Summary: A non-technical overview of what a large-language-model is, how it’s trained, and why transformers changed the game.

Key ideas

An LLM is a function that maps a sequence of text to a probability distribution over the next token. Generation is then repeated sampling: feed the running text back in, sample a token, append, repeat.
Even though the model is deterministic given a prompt, sampling from the distribution (rather than always picking the argmax) is what makes outputs look natural. This is why the same prompt gives different answers each run.
Chatbot outputs work by prepending a system-like preamble describing a helpful AI assistant, appending the user’s message, and running next-token prediction on the whole thing.
Scale. GPT-3 was trained on text a human would need ~2,600 years of nonstop reading to get through. Training involves hundreds of billions of parameters and would take >100 million years at 1 GFLOP/s.
Training loop. All but the last token of an example is fed in; backpropagation nudges parameters to make the true last token slightly more likely. Repeated over trillions of examples.
Two training phases: pretraining (next-token prediction over internet text) and rlhf (humans flag unhelpful/unsafe responses; the model is tuned to prefer helpful ones). The pretraining objective differs from the chatbot goal, which is why RLHF is needed.
Pre-2017 language models processed text one word at a time (RNN/LSTM-style). The 2017 transformer processed all tokens in parallel, unlocking GPU utilisation and thus scale.

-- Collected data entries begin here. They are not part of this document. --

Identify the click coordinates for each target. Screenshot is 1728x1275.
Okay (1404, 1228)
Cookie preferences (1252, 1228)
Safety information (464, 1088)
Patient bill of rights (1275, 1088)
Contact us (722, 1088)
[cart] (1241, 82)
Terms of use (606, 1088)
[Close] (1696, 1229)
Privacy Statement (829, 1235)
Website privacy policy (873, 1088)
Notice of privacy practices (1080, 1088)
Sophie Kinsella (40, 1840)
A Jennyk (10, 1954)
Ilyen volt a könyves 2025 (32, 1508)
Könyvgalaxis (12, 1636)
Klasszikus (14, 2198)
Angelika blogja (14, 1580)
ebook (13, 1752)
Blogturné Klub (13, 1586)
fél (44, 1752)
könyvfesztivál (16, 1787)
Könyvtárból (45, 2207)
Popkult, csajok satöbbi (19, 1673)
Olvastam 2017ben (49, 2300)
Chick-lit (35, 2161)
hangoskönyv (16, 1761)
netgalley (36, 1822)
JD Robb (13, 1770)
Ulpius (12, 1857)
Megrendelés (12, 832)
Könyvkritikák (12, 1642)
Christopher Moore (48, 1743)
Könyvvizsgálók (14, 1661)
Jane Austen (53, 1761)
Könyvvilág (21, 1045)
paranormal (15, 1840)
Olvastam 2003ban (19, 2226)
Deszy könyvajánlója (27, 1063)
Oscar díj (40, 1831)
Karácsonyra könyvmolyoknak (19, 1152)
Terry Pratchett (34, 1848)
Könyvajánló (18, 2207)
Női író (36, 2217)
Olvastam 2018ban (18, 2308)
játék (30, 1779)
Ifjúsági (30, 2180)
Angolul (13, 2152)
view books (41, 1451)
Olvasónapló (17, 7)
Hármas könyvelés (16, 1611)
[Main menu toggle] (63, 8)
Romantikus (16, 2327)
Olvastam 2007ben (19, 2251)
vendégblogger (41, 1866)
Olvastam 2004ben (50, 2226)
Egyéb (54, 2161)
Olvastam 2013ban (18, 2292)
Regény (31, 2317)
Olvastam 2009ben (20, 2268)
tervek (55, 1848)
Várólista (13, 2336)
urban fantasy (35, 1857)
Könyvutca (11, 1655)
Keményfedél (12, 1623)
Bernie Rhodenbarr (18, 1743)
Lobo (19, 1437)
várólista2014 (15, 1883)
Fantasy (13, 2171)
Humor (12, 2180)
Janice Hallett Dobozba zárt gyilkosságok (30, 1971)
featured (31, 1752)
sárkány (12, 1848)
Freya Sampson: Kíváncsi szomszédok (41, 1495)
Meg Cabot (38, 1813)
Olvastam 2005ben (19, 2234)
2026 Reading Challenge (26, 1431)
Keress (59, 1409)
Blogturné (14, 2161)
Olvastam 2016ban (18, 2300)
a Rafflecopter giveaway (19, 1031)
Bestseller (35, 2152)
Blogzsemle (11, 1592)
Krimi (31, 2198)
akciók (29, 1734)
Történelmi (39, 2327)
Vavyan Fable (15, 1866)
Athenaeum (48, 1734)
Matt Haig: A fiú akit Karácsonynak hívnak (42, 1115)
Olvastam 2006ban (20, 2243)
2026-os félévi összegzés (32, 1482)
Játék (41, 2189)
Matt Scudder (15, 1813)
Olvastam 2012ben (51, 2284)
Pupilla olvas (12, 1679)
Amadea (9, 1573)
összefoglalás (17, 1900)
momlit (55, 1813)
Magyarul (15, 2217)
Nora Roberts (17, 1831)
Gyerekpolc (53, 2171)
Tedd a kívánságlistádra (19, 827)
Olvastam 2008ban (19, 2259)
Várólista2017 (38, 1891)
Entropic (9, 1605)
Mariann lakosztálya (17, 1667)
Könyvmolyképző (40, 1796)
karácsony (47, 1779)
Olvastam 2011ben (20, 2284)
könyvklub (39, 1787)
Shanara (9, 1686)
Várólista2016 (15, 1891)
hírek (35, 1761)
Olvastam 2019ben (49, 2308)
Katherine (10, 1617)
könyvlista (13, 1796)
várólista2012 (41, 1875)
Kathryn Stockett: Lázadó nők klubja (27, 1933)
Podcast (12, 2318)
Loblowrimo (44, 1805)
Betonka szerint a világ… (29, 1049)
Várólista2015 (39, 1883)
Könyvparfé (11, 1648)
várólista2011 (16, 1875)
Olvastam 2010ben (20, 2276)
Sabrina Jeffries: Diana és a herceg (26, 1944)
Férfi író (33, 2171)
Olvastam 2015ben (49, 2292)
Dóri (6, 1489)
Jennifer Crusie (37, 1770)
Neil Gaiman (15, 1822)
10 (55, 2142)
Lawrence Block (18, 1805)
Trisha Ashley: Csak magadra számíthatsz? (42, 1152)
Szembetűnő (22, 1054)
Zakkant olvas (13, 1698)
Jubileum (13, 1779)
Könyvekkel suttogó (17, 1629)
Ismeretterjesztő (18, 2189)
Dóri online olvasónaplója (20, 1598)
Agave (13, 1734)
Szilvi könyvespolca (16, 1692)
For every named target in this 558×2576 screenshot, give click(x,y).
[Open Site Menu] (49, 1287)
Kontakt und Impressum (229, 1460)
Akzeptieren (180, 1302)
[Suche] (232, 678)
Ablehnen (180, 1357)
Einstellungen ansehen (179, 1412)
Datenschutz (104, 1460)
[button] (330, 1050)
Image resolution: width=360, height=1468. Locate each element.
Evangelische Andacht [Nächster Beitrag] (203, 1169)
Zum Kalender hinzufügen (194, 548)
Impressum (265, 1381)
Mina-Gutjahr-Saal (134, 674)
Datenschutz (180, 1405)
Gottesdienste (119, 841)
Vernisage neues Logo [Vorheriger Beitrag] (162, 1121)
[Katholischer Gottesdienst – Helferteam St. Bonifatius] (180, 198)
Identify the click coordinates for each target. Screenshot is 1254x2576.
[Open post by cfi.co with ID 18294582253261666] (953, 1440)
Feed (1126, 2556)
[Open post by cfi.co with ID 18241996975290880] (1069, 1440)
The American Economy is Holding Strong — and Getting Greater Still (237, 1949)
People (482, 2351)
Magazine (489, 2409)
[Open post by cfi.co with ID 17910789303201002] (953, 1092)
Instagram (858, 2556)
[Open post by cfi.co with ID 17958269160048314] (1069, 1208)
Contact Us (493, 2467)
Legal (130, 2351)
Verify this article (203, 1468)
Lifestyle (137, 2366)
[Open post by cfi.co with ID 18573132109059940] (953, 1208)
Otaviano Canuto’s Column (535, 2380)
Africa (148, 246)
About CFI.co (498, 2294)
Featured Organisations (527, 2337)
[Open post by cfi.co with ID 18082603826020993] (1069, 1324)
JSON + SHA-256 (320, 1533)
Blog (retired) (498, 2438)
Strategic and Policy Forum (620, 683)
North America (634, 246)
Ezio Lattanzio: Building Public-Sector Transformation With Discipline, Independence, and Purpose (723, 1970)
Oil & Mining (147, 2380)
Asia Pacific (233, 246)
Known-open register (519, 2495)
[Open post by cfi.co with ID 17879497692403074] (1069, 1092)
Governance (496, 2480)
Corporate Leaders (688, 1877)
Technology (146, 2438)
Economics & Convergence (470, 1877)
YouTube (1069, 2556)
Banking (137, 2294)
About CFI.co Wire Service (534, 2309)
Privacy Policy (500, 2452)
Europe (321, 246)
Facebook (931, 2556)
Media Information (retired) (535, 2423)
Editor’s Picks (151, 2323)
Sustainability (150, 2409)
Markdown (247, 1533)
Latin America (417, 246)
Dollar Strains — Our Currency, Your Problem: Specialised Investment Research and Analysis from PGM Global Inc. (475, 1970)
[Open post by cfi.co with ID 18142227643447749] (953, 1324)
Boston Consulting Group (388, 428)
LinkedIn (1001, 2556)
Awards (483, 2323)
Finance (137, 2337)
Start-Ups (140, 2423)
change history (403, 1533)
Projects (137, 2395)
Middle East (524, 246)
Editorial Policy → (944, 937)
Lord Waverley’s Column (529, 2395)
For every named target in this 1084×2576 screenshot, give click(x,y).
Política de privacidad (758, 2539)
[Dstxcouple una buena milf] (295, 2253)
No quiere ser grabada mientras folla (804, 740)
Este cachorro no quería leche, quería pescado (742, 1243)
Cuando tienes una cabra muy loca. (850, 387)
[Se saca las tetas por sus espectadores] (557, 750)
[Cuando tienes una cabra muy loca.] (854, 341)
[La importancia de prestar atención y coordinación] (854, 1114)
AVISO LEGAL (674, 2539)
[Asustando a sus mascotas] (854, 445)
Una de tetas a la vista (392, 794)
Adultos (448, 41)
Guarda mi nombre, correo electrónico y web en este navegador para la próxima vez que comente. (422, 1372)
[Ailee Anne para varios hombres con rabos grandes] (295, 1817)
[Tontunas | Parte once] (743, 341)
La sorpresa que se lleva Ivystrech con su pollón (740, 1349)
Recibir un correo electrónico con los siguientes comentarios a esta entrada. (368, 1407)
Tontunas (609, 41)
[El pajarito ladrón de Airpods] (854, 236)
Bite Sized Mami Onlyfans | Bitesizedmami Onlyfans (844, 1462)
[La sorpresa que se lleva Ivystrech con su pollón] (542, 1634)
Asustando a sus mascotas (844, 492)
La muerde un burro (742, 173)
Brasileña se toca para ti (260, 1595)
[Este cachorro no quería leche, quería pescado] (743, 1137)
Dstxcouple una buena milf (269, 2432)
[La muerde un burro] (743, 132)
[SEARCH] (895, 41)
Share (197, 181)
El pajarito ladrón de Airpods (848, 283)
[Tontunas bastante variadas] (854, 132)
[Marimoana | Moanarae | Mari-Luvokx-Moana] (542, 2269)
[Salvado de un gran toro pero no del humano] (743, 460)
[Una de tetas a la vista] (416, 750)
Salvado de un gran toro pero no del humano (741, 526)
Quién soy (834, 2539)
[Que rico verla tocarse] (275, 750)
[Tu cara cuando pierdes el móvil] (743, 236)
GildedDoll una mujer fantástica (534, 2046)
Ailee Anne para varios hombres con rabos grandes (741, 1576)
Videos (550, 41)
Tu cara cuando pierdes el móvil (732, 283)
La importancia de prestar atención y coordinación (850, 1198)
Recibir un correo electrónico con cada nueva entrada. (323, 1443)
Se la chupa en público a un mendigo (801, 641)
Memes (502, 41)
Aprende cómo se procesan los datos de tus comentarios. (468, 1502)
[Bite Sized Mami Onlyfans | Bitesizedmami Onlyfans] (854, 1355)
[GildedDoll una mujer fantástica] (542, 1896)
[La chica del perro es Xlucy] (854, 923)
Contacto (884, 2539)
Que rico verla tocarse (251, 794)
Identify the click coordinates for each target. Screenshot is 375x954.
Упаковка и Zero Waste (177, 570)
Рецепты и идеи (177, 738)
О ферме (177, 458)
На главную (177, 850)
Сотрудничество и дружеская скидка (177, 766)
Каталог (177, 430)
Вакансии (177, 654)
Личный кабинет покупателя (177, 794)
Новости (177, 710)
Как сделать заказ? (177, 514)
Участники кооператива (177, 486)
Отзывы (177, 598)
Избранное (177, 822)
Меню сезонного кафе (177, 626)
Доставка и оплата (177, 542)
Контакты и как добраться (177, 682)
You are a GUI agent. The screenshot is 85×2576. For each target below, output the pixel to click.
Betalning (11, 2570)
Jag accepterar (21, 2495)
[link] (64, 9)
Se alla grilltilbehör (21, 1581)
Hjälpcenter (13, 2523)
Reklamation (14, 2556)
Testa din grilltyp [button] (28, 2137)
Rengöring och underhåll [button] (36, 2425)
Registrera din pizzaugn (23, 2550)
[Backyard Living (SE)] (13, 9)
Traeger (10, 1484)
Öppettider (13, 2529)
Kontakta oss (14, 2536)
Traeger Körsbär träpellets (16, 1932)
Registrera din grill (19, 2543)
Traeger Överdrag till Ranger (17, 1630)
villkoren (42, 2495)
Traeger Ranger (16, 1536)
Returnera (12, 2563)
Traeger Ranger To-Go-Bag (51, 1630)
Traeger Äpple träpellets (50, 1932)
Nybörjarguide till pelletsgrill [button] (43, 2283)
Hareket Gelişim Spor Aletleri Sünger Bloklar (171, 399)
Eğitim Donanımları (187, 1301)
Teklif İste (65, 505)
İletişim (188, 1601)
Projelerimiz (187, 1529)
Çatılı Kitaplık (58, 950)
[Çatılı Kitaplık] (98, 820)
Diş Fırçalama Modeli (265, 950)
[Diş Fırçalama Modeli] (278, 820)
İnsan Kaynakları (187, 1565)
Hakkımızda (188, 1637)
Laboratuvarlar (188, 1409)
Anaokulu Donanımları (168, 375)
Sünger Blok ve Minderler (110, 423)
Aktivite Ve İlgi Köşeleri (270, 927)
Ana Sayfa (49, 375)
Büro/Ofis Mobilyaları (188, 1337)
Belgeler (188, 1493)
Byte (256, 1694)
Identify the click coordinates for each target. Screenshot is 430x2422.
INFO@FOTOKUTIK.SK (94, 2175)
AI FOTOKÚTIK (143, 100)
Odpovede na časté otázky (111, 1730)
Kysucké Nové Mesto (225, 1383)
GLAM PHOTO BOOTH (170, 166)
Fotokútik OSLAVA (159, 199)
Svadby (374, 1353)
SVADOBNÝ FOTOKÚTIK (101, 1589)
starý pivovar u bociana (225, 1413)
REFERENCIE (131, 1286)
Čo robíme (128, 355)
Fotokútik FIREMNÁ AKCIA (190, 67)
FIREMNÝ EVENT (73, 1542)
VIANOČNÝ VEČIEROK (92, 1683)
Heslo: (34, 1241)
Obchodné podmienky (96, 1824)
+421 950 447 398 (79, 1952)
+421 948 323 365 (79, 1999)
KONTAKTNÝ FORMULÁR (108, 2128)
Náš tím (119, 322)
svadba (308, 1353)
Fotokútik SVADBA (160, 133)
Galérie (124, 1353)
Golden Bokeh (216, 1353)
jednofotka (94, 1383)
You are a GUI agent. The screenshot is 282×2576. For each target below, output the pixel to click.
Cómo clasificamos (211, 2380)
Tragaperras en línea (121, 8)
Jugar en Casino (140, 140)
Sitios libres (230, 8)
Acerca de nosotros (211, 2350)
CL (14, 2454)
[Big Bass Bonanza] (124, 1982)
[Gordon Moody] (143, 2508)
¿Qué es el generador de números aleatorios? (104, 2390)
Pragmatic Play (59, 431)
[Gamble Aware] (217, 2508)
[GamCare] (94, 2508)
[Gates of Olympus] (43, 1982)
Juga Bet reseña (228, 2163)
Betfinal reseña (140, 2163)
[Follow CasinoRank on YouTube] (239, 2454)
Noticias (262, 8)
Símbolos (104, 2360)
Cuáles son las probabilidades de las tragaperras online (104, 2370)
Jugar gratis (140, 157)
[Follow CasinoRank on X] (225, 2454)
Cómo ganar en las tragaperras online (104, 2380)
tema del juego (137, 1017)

Each token is associated with a long vector (an embedding) that must encode meaning.
Attention lets these vectors communicate and refine each other based on context (e.g. “bank” near “river” shifts toward riverbank).
An MLP block after attention provides extra capacity to store learned patterns/facts.
Data flows through many repeated attention + MLP blocks. The final vector is passed through one last operation (the unembedding + softmax) to produce the next-token distribution.
Model behaviour is emergent from tuned parameters — researchers set the framework, not the specific rules the model ends up using, which is why interpretability is hard.